PROMPT >>
Could you reproduce the data below line for line, leaving the pictures out of your answer?

DATASET EXTRACT >>
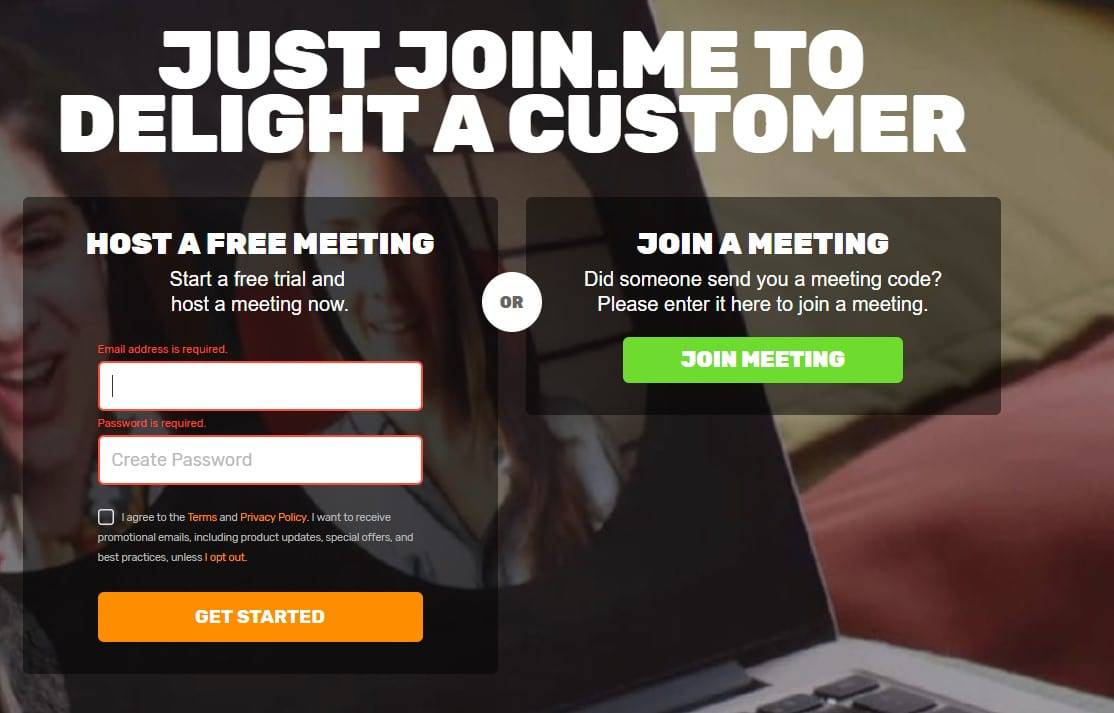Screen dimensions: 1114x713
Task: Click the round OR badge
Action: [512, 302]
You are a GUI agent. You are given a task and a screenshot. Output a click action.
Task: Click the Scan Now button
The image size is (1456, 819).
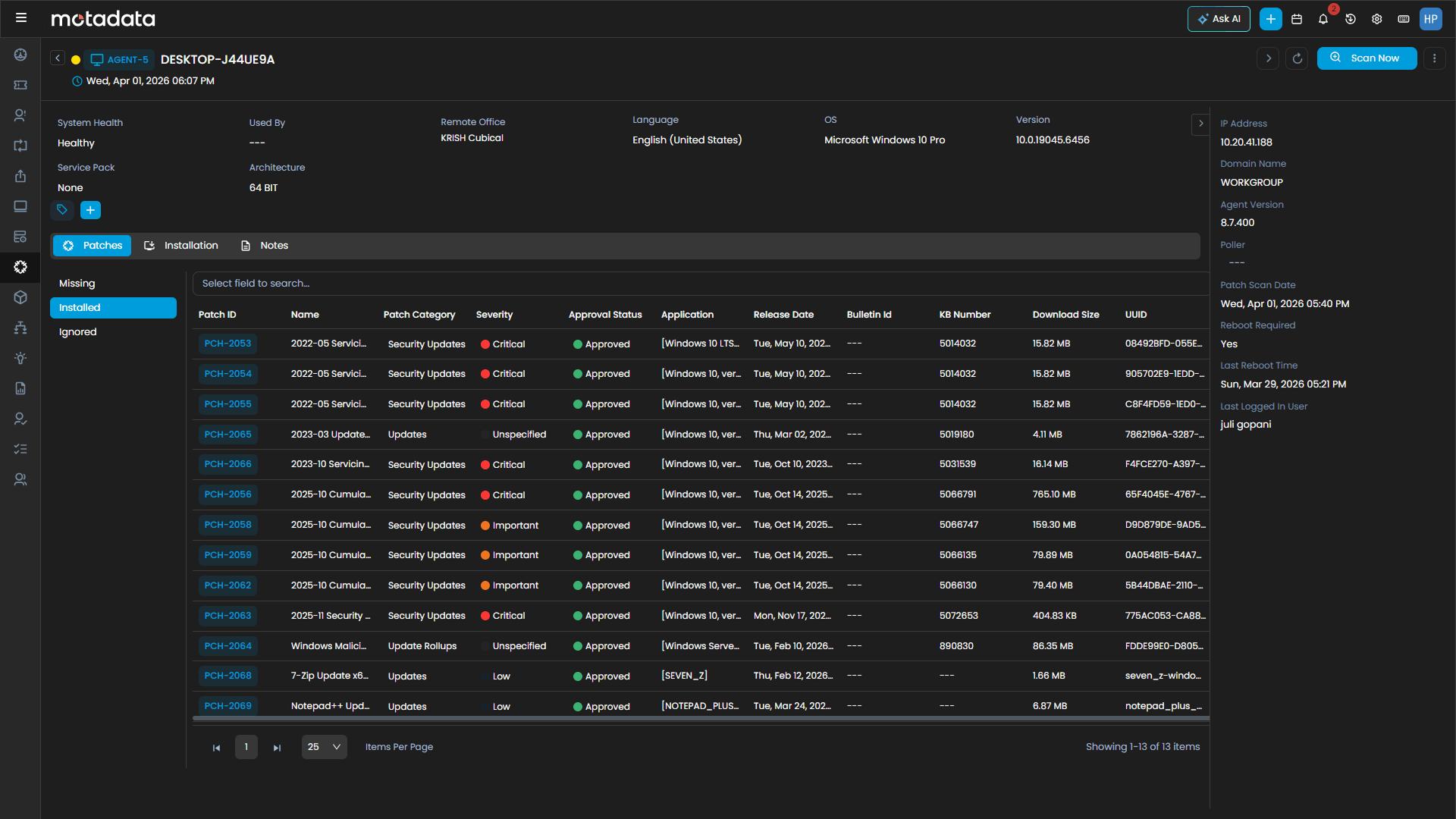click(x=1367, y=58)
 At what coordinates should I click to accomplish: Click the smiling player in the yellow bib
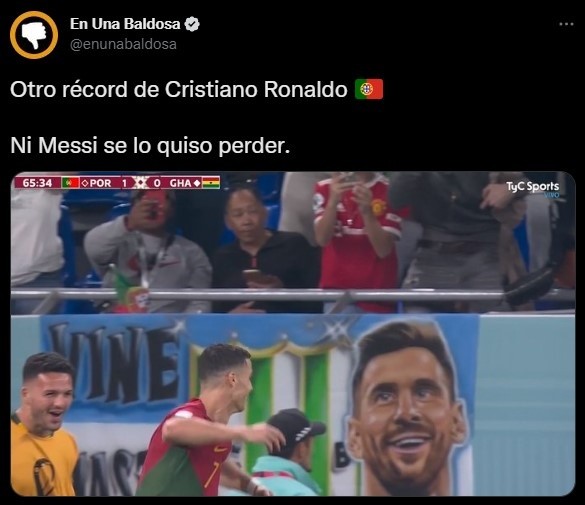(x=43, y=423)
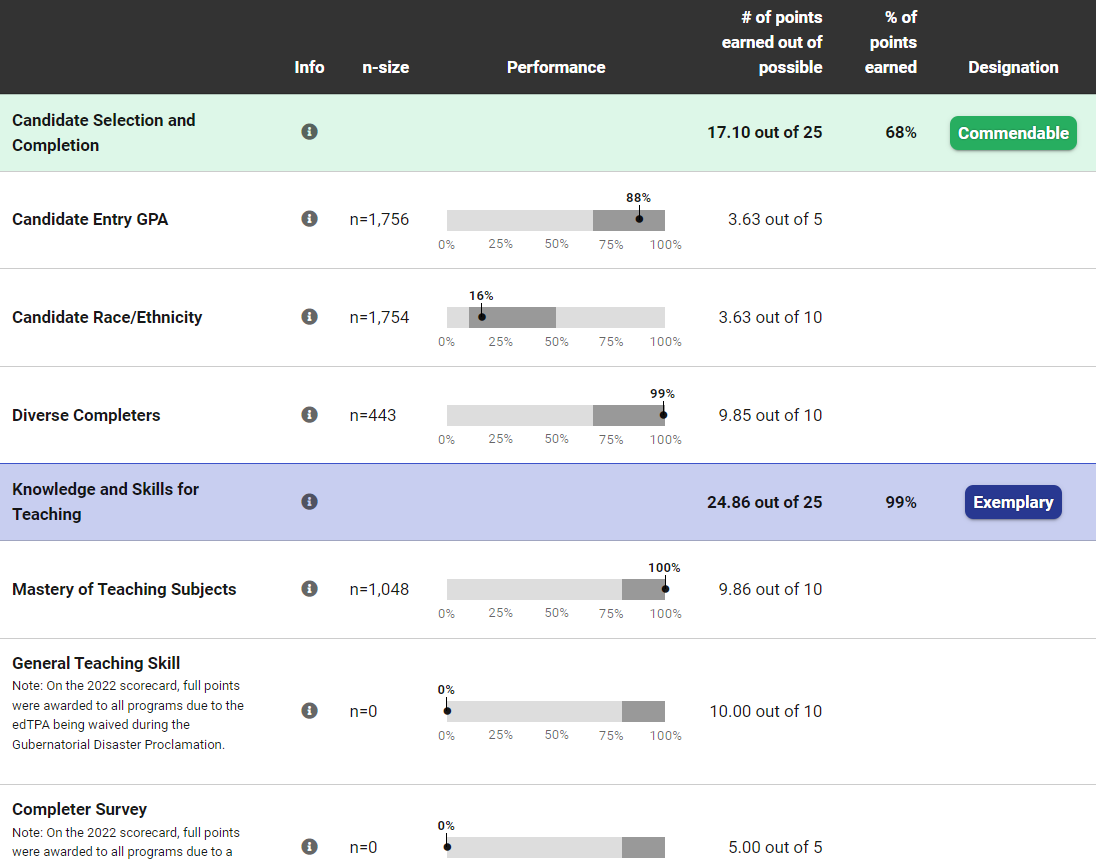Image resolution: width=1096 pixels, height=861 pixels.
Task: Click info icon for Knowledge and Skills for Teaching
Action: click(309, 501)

THE ANSWER >>
Screen dimensions: 1114x713
Task: Click the round OR badge
Action: [512, 302]
You are a GUI agent. You are given a task and a screenshot. Output a click action.
Task: Click the Scan Now button
The image size is (1456, 819).
click(x=1367, y=58)
 At what coordinates should I click to accomplish: Click the smiling player in the yellow bib
(x=43, y=423)
Image resolution: width=1096 pixels, height=861 pixels.
Task: Click info icon for Knowledge and Skills for Teaching
Action: click(309, 501)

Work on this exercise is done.